* EXERCISE SET *
**1)** Name every person mentioned in the LeWeb 2014 report below.
**2)** Answer these questions using the LeWeb 2014 report below:
(a) About how many people attended the conference?
(b) What was the focus of the first day session?
(c) By how much can simple exercises reduce chronic pain, according to Christopher deCharms's talk?
**3)** Write a continuation of the LeWeb 2014 report below, starting after its final sentence.

— start EXCERPTED TEXT —

December 15th, 2014 |  Published in LeWeb Paris 2014

 

LeWEB large

 

 

LeWeb 2014 logo
 

 

Gregory P. Bufithis, Esq., CEO
(with assistance from Eric De Grasse, CTO)

 

14 December 2014 –  Each year I end my technology conference schedule with LeWeb here in Paris. Now in its 11th year, it is a gathering of the brightest technological innovators, visionaries, startups, tech companies, brands and leading media to explore today’s hottest trends and to define the future of internet-driven business.

Numerous market segments are analyzed (mobile, hardware, social, etc.) and their current and potential trajectories, as well as technology-as-a-whole.

This year there was a candid discussion on Uber with venture capitalist Fred Wilson, Web founder Tim Berners-Lee spoke on everything from robots to net neutrality to Europe’s “right to be forgottten” laws, and the first day session focused on wearable technology.

 

LeWeb is Europe’s most established tech conference, the brainchild of French serial entrepreneur Loic Le Meur.  Le Web has been the primus inter pares for internet technology. It runs for three days and there were about 3,900 of us (I have not seen final numbers) and 50+ exhibitors who came mostly from across Europe but a good number from the U.S.  It is a brilliant range of speakers and presentations.  But the real reason to attend: to network. It is a networking bonanza.

 

And there were so many out-of-the-ordinary learning experiences. To note just one, Christopher deCharms (Founder & CEO, OMNeuron and Brainful) gave a fascinating talk about chronic pain and how simple exercises can decrease pain by 25-40% without the use of drugs. Mindfullness is a big trend not only in the technology world, but in some unlikely places too. Super Bowl winners the Seattle Seahawks were taught yoga and sitting meditation as a part of their training. What happens when we all just slow down for a minute? What is the human mind really capable of? Neuroscientists are focused on the development of effective approaches to enhance brain function and cognition in both healthy and impaired individuals. There are some exciting developments on the horizon. His presentation:

 

I have so many “take-aways” from this year and so many points to make. But there are numerous excellent LeWeb wrap-up pieces that appeared over the weekend that do it better (for instance Gloria Lombardi on her excellent blog Marginalia on Engagement), giving you a great taste of this year’s event, with more posts coming next week.

— end EXCERPTED TEXT —
— start RAW DATA —

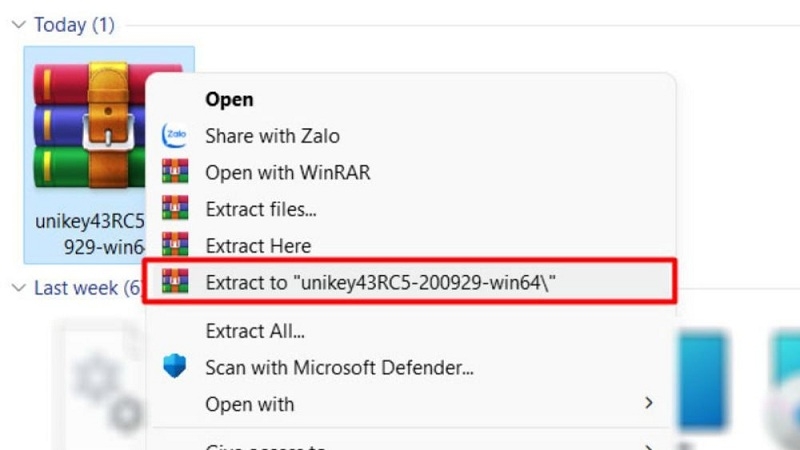800x450 pixels.
Task: Collapse the Last week group chevron
Action: point(19,288)
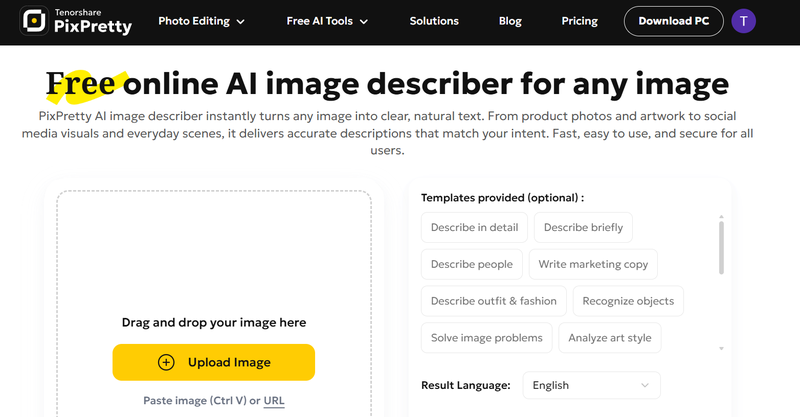
Task: Navigate to the Pricing page
Action: [x=580, y=21]
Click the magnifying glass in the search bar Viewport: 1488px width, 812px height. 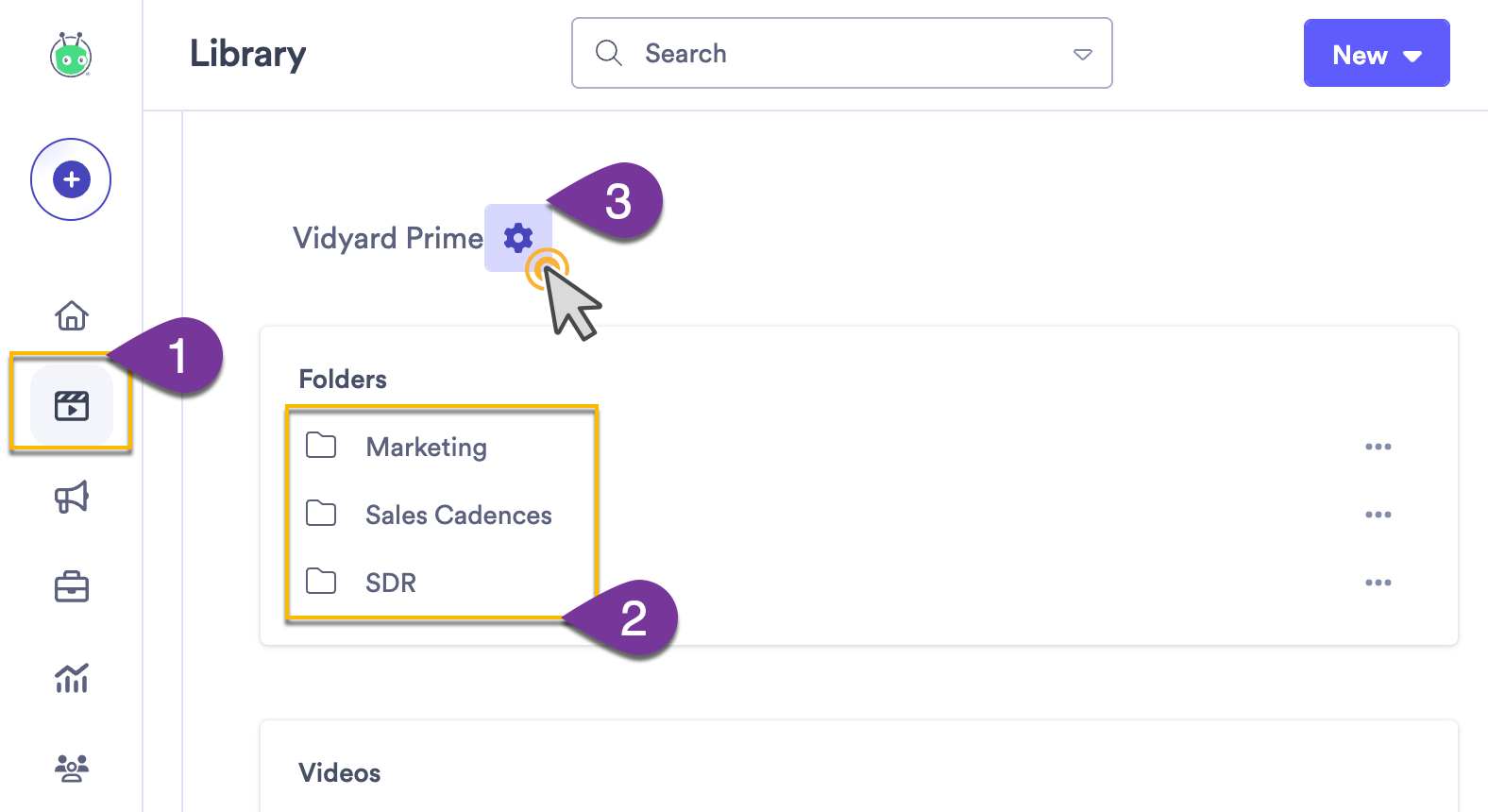coord(608,54)
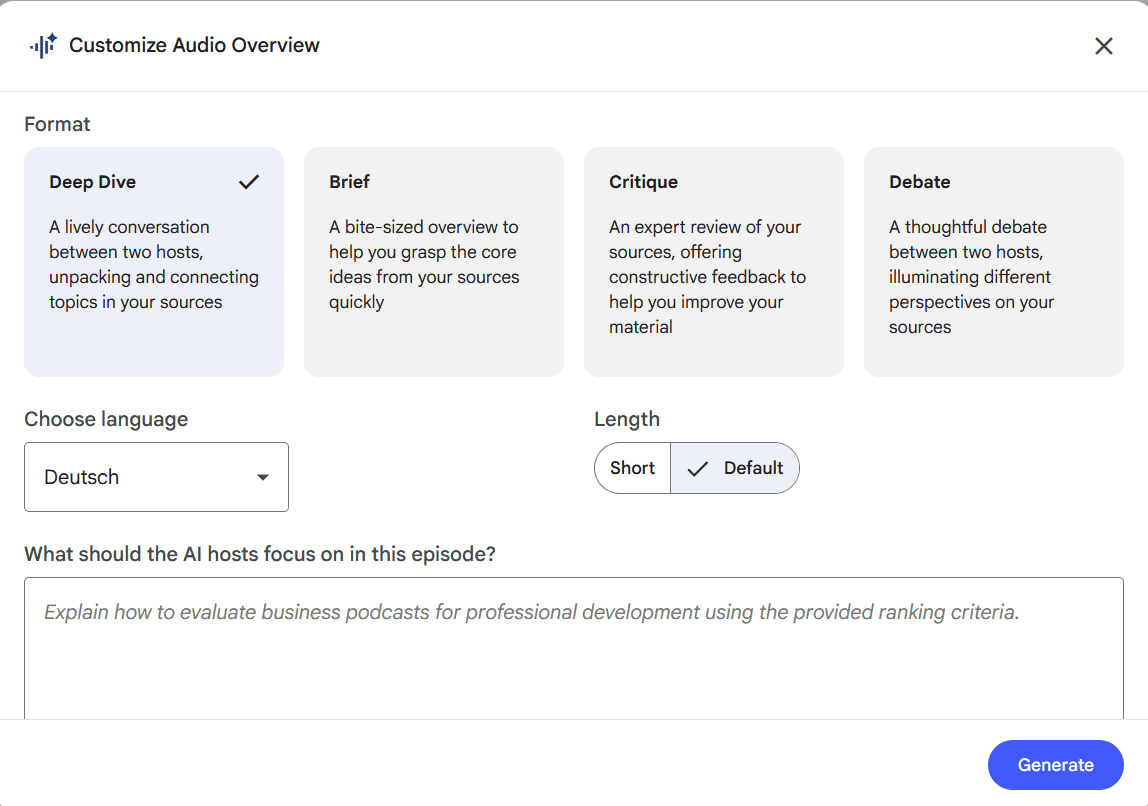This screenshot has height=806, width=1148.
Task: Select the Critique format card
Action: click(713, 260)
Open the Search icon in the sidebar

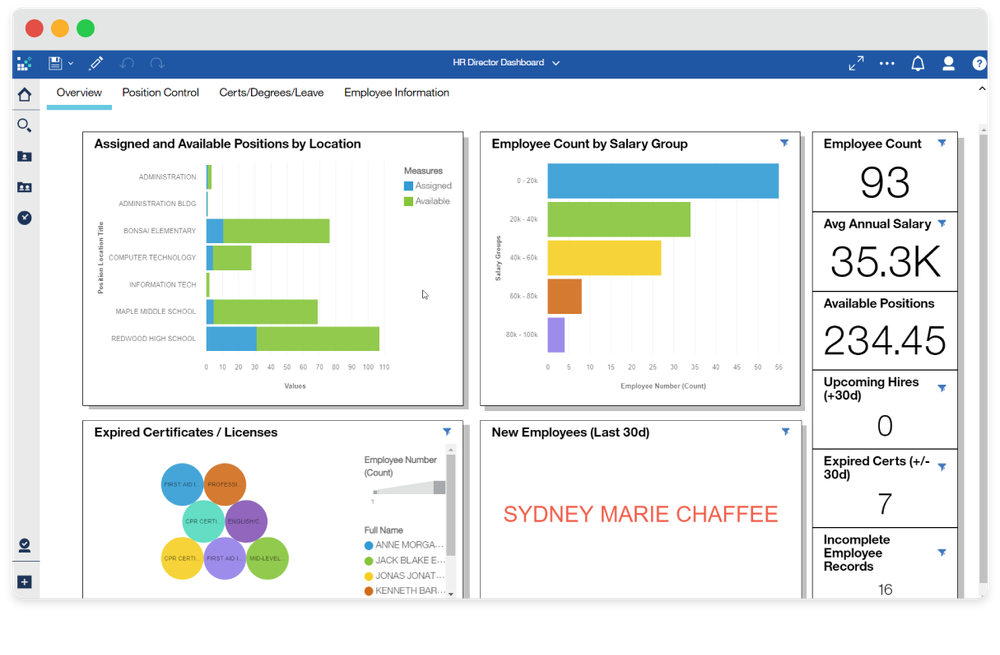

— end RAW DATA —

* TASK-BY-TASK RESULTS *
**1)**
Gregory P. Bufithis
Eric De Grasse
Fred Wilson
Tim Berners-Lee
Loic Le Meur
Christopher deCharms
Gloria Lombardi

**2)**
(a) About 3,900.
(b) Wearable technology.
(c) By 25-40%, without the use of drugs.

**3)**
So let me make a few points general observations and then a few detailed points on wearable technology:

1. Technology revolutions tend to come in waves.  Personal computers.  The Internet.  Search engines.  When pathbreaking new ideas first arrive, they set the tech world afire, but mostly bore and confuse everybody else, who go on with their lives much as before, mostly oblivious to the change around them. In an excellent piece over the summer, Gartner called it the Hype Cycle.  There is an initial technology trigger that leads to inflated expectations, then disillusionment as high-flying startups fail and initiatives sputter.  Eventually the technology gets back on course and real productivity is unleashed.

 

2. And so it has been with mobile technology. If there was a leitmotif at LeWeb this year it was as 21st century business has become globalized, we are in the age of mobile working. Our mobile phones and tablets are more powerful than entire corporate IT systems used to be, with server farms that can be accessed by anyone, from anywhere.

Our flexibility has led to mobile and personal technological innovation in all areas, with an enormous boom in mobile technologies. I spend a lot of time in the e-discovery world and I see it with such companies as Logikull. But also with companies like IBM and its new Watson Analytics initiative that uses the Watson system’s capacity to understand and interpret millions of documents as well as the ability to take questions in a natural language rather than tech-speak to tackle far more pedestrian tasks. I will be using it in a legal project this coming year.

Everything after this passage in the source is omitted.